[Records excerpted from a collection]
Segment Open

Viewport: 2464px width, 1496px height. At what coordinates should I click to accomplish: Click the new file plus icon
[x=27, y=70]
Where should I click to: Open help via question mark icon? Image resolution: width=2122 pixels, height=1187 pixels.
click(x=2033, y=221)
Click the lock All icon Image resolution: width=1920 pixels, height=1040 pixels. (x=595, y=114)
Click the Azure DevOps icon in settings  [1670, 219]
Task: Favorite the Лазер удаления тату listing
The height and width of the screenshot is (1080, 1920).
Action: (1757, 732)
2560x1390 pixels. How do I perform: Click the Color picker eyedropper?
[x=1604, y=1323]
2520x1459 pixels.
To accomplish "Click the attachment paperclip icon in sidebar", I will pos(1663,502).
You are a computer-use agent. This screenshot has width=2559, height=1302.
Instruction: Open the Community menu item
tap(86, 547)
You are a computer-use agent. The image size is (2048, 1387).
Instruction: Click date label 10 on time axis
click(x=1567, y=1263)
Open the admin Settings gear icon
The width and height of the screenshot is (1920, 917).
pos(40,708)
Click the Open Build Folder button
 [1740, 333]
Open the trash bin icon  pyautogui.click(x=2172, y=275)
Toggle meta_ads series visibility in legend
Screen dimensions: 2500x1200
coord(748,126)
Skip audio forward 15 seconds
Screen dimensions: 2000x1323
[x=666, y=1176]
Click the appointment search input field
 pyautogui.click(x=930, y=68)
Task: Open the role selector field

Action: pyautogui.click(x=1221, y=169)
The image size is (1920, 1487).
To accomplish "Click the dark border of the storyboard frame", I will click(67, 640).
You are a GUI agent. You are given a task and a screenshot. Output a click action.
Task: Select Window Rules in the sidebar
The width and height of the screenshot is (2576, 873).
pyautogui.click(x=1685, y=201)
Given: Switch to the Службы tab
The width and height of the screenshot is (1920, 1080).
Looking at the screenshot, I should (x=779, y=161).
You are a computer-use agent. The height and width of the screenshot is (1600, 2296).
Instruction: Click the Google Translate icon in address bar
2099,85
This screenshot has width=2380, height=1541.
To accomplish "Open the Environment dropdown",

Segment Closed

*Assignment:*
Beginning with the line that contains "This screenshot has width=2380, height=1541.", write out every line through the end of the entries above, exactly.

*Response:*
This screenshot has width=2380, height=1541.
To accomplish "Open the Environment dropdown",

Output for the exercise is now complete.